YOUR TASK:
Rewrite the lines from the one containing "Screen dimensions: 1568x621" through the end of the records, inclusive, replacing "Headline Studio" with "Title Editor" and leaving everything else unchanged. Omit the pictures from your answer.

MATERIAL FOR THIS EXERCISE:
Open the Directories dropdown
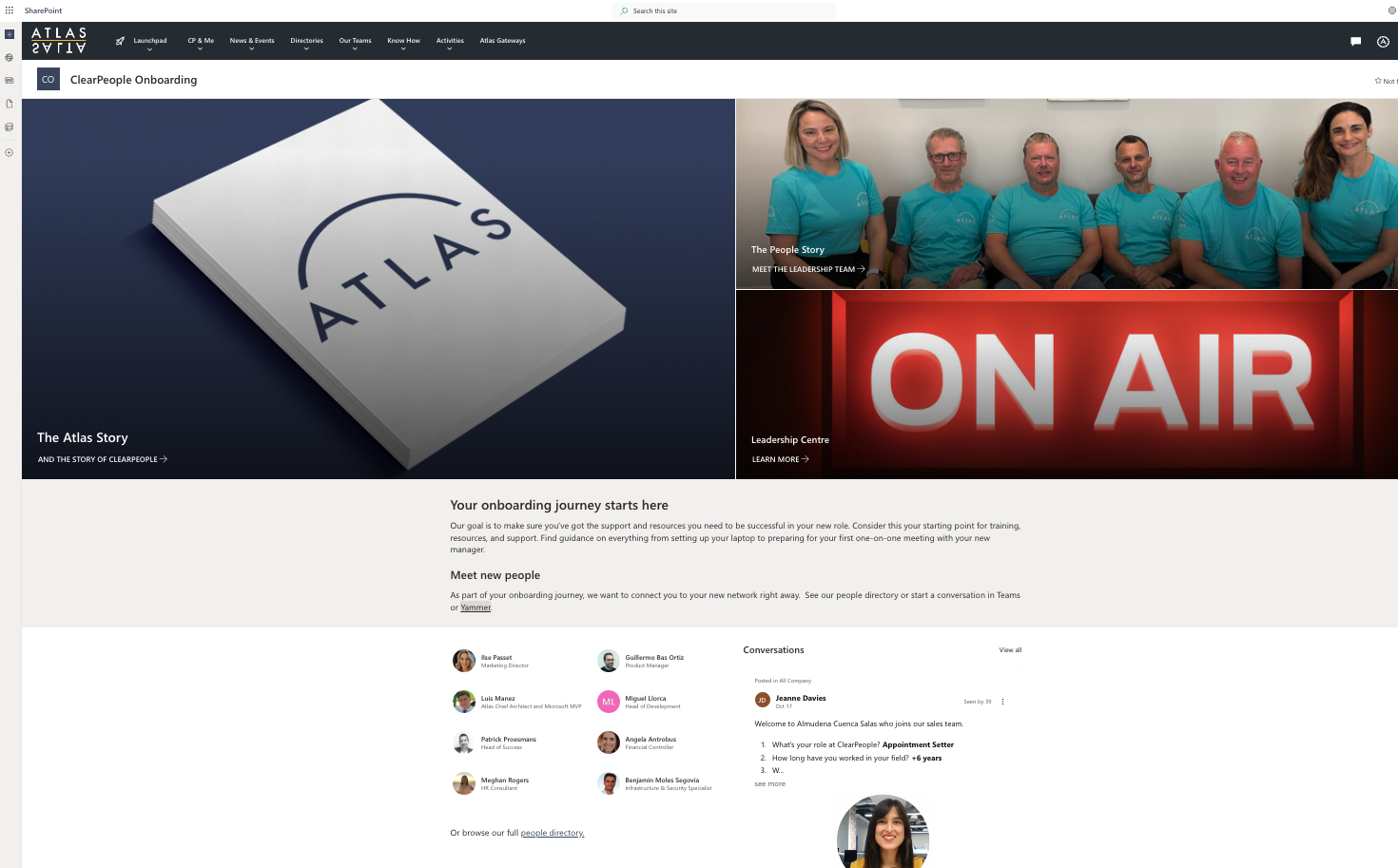Viewport: 1398px width, 868px height. (x=306, y=41)
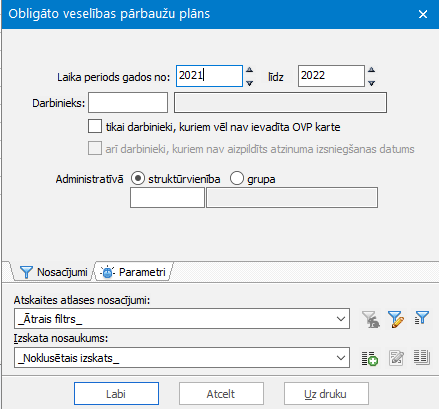Switch to the Nosacījumi tab
This screenshot has width=439, height=409.
(53, 272)
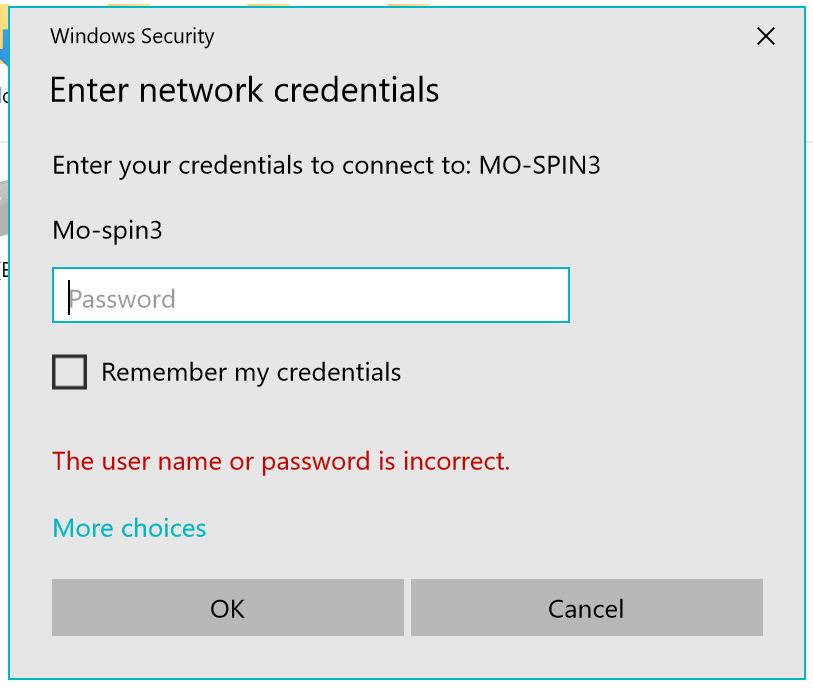
Task: Dismiss the dialog using Cancel button
Action: pyautogui.click(x=586, y=608)
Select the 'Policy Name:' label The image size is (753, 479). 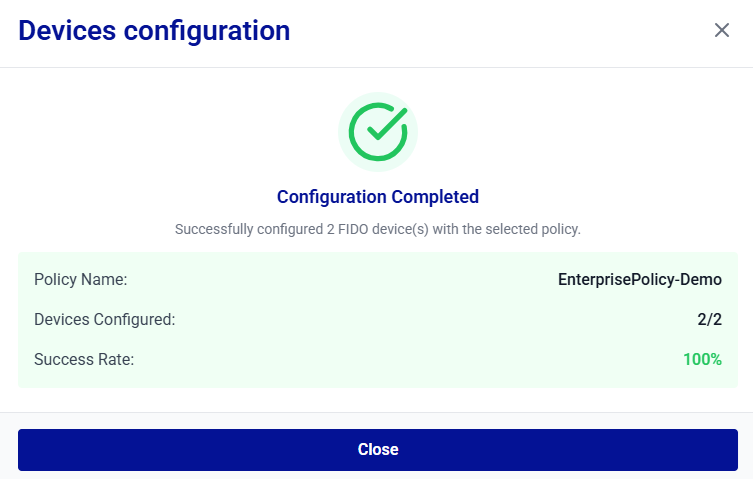(81, 280)
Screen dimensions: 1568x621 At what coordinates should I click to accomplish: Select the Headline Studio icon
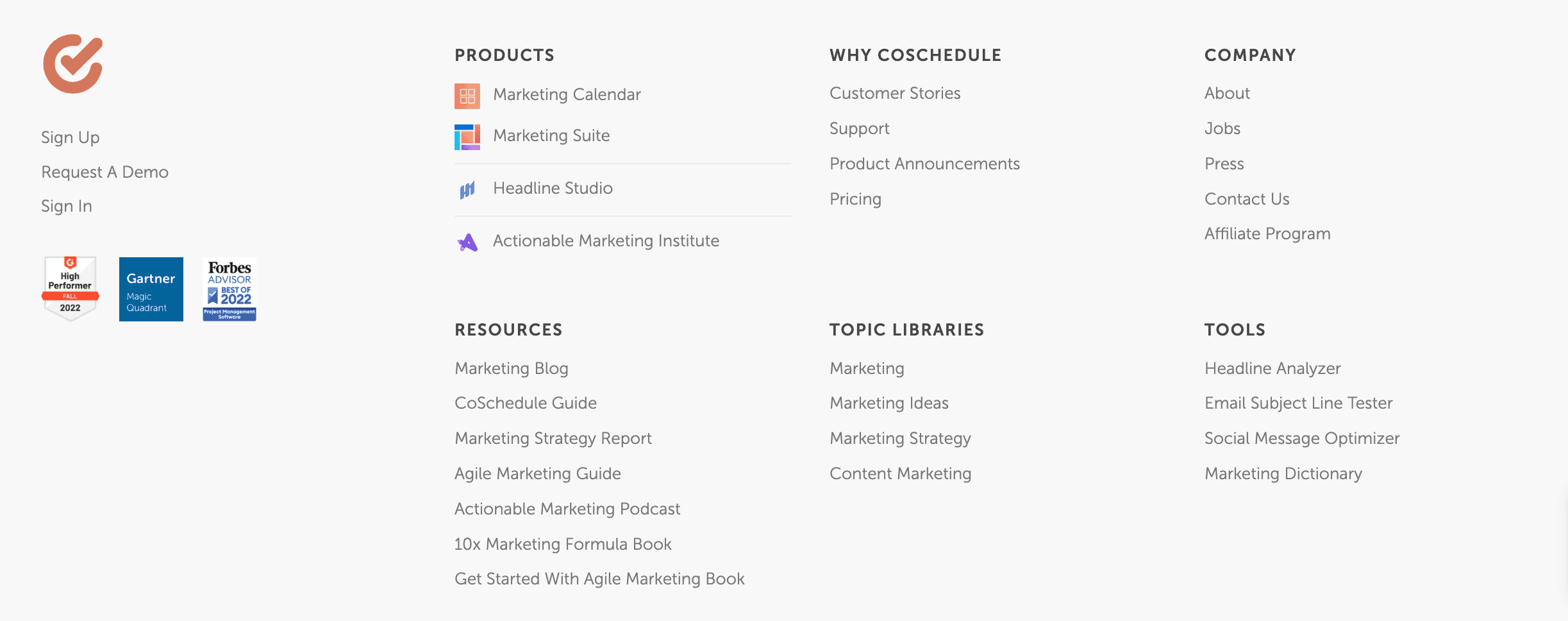(x=468, y=189)
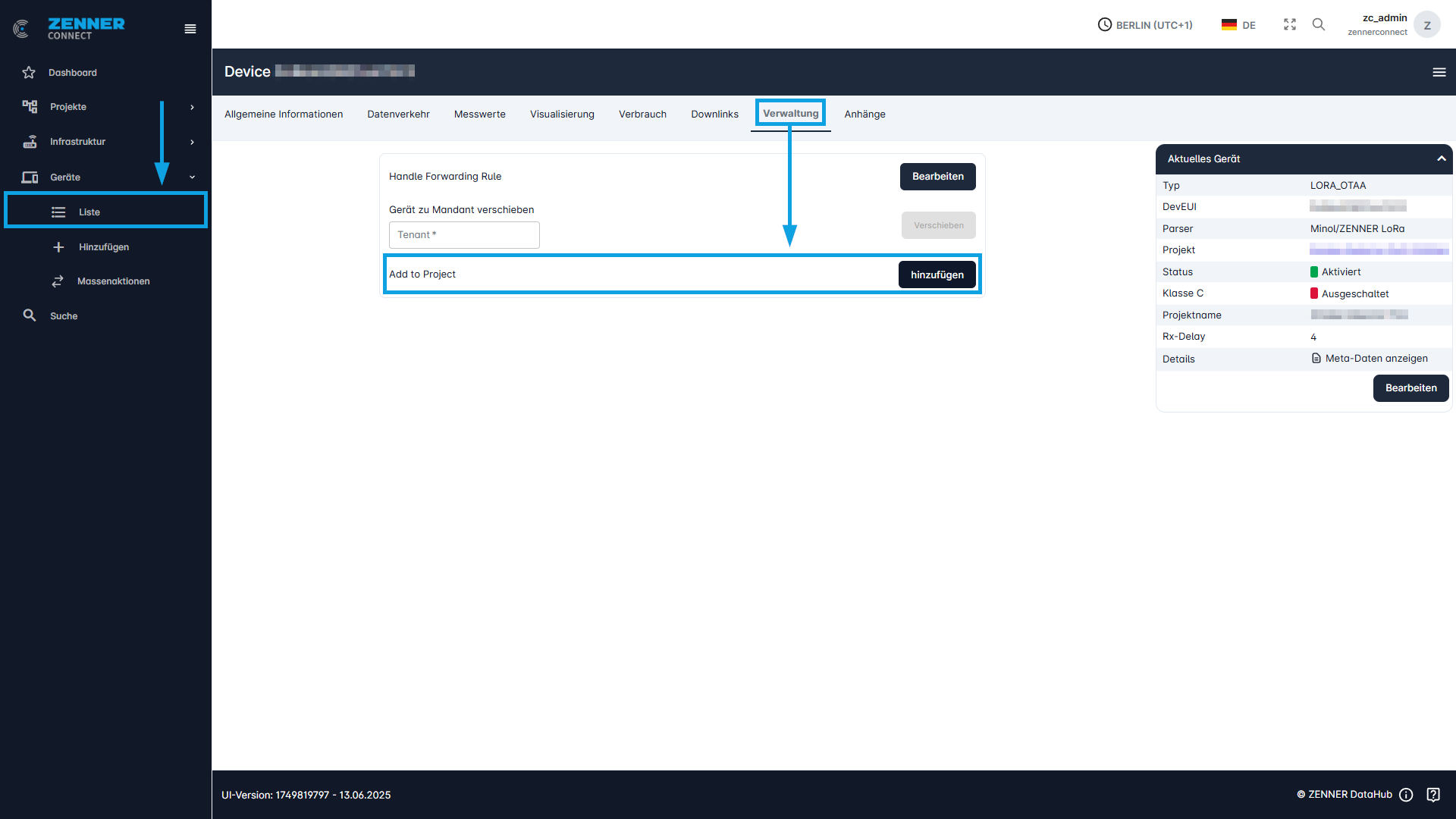Click the Dashboard star icon
The width and height of the screenshot is (1456, 819).
pyautogui.click(x=29, y=73)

ANSWER TO THE EXERCISE:
Screen dimensions: 1568x621 At what coordinates should I click to accomplish: Select the Title Editor icon
(x=468, y=189)
Click the Dashboard star icon
The width and height of the screenshot is (1456, 819).
pyautogui.click(x=29, y=73)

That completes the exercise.